Mélancolie classique enfin, comme une dernière trace de la splendeur de l'époque des grands studios d'Hollywood, avec les haletants et nostalgiques passionnants : La Lettre du Kremlin (The Kremlin Letter) de John Huston et ses espions qui tricotent (l'un des plus beaux films sur la Guerre Froide), et le secret spirituel sans fin, à revoir toujours : La Vie privée de Sherlock Holmes (The Private Life of Sherlock Holmes) de Billy Wilder.

 

5ep Traffic

Cinq pièces faciles de Bob Rafelson

 

Mais amusement et débraillement parfaits aussi ! avec le "king size" Hollywood Vixens (Beyond the valley of The Dolls) de Russ Meyer, et le plus discret Jack Nicholson héros trentenaire en pull marin, qui s'abandonne à Cinq pièces faciles (Five Easy Pieces) de Bob Rafelson avant de diriger son premier film au titre infernal : Vas-y, fonce (Drive, he said) sur fond de guerre du Vietnam. Car Tarantino est aussi un politique qui récemment a manifesté contre les violences policières faites aux afro-américains. Une cohérence que l'on retrouve dans sans doute le film le moins connu de cette sélection On n’achète pas le silence (The Liberation of L.B. Jones), dernier film du vétéran William Wyler et plaidoyer sec, donc infernal, contre le racisme et l'utilisation des armes à feu. Wyler y filme une des scènes de meurtre les plus terribles qui soit. Frontale.
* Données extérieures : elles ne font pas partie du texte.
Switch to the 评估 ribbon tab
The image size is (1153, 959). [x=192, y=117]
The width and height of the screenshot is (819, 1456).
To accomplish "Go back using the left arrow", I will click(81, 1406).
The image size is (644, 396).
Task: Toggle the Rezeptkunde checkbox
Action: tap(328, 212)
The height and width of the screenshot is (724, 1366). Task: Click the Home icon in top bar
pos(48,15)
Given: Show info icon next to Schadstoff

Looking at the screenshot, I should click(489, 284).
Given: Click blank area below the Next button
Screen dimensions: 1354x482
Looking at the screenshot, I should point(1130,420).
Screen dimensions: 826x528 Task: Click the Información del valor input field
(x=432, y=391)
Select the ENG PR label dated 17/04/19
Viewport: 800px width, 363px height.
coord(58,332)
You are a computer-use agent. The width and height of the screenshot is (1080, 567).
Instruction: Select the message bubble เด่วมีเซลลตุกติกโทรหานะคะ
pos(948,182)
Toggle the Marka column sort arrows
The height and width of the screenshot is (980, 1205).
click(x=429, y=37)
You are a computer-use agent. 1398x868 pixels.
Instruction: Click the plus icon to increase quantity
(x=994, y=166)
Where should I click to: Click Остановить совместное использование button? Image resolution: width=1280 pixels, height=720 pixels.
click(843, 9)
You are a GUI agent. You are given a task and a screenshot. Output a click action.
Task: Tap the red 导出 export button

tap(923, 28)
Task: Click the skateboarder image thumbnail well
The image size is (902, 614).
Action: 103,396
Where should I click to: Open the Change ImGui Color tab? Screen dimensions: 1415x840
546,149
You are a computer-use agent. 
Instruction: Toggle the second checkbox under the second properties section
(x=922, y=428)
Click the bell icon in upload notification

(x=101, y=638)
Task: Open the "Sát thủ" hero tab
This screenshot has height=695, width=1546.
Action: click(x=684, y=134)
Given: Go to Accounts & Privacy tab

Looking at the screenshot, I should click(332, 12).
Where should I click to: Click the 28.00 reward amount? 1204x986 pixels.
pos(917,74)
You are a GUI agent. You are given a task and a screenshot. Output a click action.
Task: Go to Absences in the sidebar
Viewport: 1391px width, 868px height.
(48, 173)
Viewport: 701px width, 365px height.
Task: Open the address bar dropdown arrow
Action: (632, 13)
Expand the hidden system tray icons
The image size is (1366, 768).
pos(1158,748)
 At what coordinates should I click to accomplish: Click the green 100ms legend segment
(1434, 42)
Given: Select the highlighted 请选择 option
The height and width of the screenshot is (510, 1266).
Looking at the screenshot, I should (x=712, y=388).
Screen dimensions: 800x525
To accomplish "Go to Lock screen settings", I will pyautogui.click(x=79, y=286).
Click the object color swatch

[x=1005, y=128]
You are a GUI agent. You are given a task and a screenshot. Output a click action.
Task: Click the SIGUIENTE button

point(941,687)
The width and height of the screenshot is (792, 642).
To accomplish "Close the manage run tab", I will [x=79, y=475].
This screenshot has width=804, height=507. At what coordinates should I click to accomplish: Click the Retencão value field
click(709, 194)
Second degré finalement, mais toujours politique et américain avec le sarcastique et intenable M*A*S*H (M.A.S.H) de Robert Altman ou le Vietnam et sa guerre en bouillie, la fin des illusions sur la pureté des intentions américaines, et le très distancié gracieux plein de réflexion Zabriskie Point de Michelangelo Antonioni.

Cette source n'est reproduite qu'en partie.